Excerpt:
━━━━━━━━━━
The injection of oxaliplatin increased the variation of the paw withdrawal threshold significantly from the 21st to the 49th day (P<0.05) compared with the vehicle group (Figure 1A). Subcutaneous administration of amifostine, at doses of 1, 5, 25, 50, and 100 mg/kg, prevented this increase of the variation from the 21st day until the 49th day (P<0.05), compared to the group treated with oxaliplatin (Figure 1A).

Figure 1
Effect of amifostine on behavioral tests. Oxaliplatin (OXL) (1 mg/kg) or 5% glucose (vehicle group) were injected intravenously, twice a week, for five weeks (a total of nine injections). Amifostine (AMF) (1, 5, 25, 50, or 100 mg/kg) was administered subcutaneously 30 min before the oxaliplatin injection. Von Frey electronic test (mechanical hyperalgesia) (A) and tail immersion test in cold water (10°C) (cold allodynia) (B) were performed once a week, for 49 days. The results are reported as means±SE. *P<0.05 vs vehicle; ^#P<0.05 vs OXL; ^{^}P<0.05 vs OXL + AMF 1 mg/kg; ^§P<0.05 vs OXL + AMF 5 mg/kg (two-way ANOVA followed by Tukey post-test).

Effect of amifostine on cold allodynia in mice submitted to oxaliplatin-induced peripheral sensory neuropathy

Oxaliplatin significantly reduced the tail withdrawal time from the 14th to the 49th day (P<0.05) compared with the group that received only the vehicle (Figure 1B). The subcutaneous injection of amifostine at doses of 1, 5, and 50 mg/kg prevented the decrease of tail withdrawal time from the 28th day until the 49th day (P<0.05), while the doses of 100 mg/kg prevented this from the 21st to the 49th day (P<0.05), compared to the oxaliplatin group (Figure 1B). Only the dose of 25 mg/kg was able to prevent this reduction from the 14th day until the 49th day (P<0.05) compared with the oxaliplatin group (Figure 1B). Thus, based on the behavioral results and total area under the curve (data not shown), the dose of 25 mg/kg was used for further analyses.
━━━━━━━━━━
What to work on:
[A] Answer these about the amifostine excerpt:
(i) From which day to which day did oxaliplatin significantly increase the variation of the paw withdrawal threshold?
(ii) What was the water temperature in the tail immersion test?
(iii) Which amifostine dose prevented the reduction in tail withdrawal time from the 14th day on?
[B] Pick up the amifostine excerpt after its final sentence and continue it.

Data segment:
━━━━━━━━━━
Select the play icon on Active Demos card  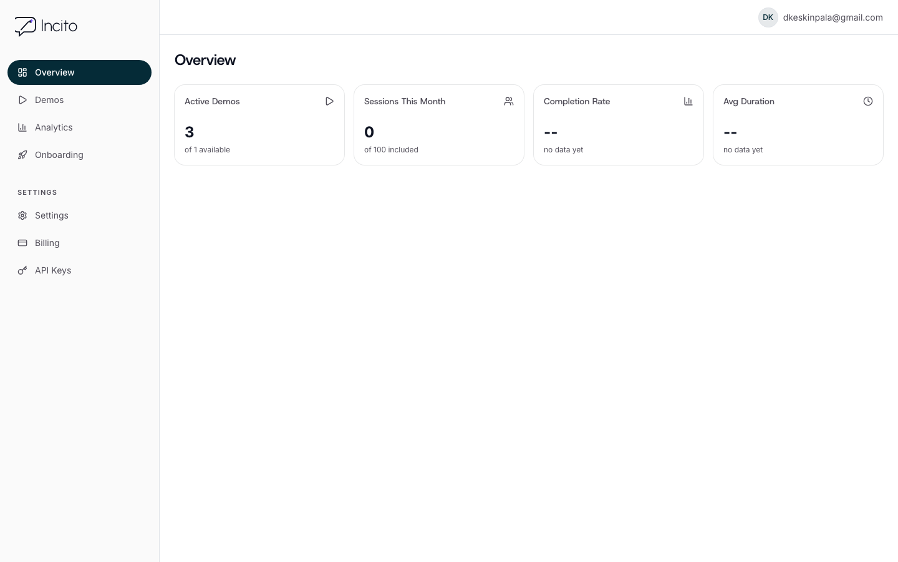point(329,101)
━━━━━━━━━━
Answers for the exercise:
[A]
(i) From the 21st to the 49th day.
(ii) 10°C.
(iii) 25 mg/kg.

[B]
Effect of amifostine on c-Fos expression in dorsal root ganglia

The c-Fos immunofluorescence analysis is commonly used to demonstrate increased neuronal activity related to nociceptive behavior (²²22. Harris JA. Using c-fos as a Neural Marker of Pain. Brain Res Bull 1998; 45: 1-8, doi: 10.1016/S0361-9230(97)00277-3.
https://doi.org/10.1016/S0361-9230(97)00... ). Our results showed that oxaliplatin significantly increased c-Fos expression (P<0.05) in neuronal cells (labeled with NeuN) from the DRG of the mice compared with the vehicle group. Amifostine (25 mg/kg) treatment prevented the c-Fos increase (P<0.05) in neuronal cells compared to the oxaliplatin group (Figure 2A and Figure 3).

Figure 2
Fluorescent area quantification of c-Fos, nitrotyrosine (NT), and activating transcription factor 3 (ATF3) expression in the dorsal root ganglia of mice. The data are reported as means±SE of the percentage of positive fluorescent areas of c-Fos (A), NT (B), and ATF3 (C) expression concerning NeuN (neuronal marker) expression on the 28th experimental day. *P<0.05 vs vehicle group, ^#P<0.05 vs OXL group (one-way ANOVA followed by Tukey post-test). AMF: amifostine; OXL: oxaliplatin; V: vehicle.

Figure 3
c-Fos expression in the dorsal root ganglia on the 28^th experimental day. Green: neuronal marker (NeuN); red: c-Fos; merge: yellow. Magnification 200×; scale bar 50 μm. OXL: oxaliplatin; AMF: amifostine.

Effect of amifostine on nitrotyrosine expression in dorsal root ganglia

Nitrotyrosine immunoexpression was evaluated to investigate a possible anti-nitrosative mechanism involving the amifostine neuroprotective effect. In the oxaliplatin-treated group, there was a significant increase of nitrotyrosine expression (P<0.05) in neuronal cells (labeled with NeuN) of the DRG compared to the vehicle group. The treatment with amifostine prevented the increase of the nitrotyrosine expression (P<0.05) in neuronal cells induced by the oxaliplatin injections compared with the oxaliplatin-treated group (Figure 2B and Figure 4).

Figure 4
Nitrotyrosine (NT) expression in the dorsal root ganglia on the 28th experimental day. Green: neuronal marker (NeuN); red: nitrotyrosine; merge: yellow. Magnification 200×, scale bar 50 μm. OXL: oxaliplatin; AMF: amifostine.

Effect of amifostine on ATF3 expression in dorsal root ganglia

ATF3 is a transcription factor expressed by neuronal cells and a known marker of neuronal injury and repair (²³23. Tsujino H, Kondo E, Fukuoka T, Dai Y, Tokunaga a, Miki K, et al. Activating transcription factor 3 (ATF3) induction by axotomy in sensory and motoneurons: A novel neuronal marker of nerve injury. Mol Cell Neurosci 2000; 15: 170-182, doi: 10.1006/mcne.1999.0814.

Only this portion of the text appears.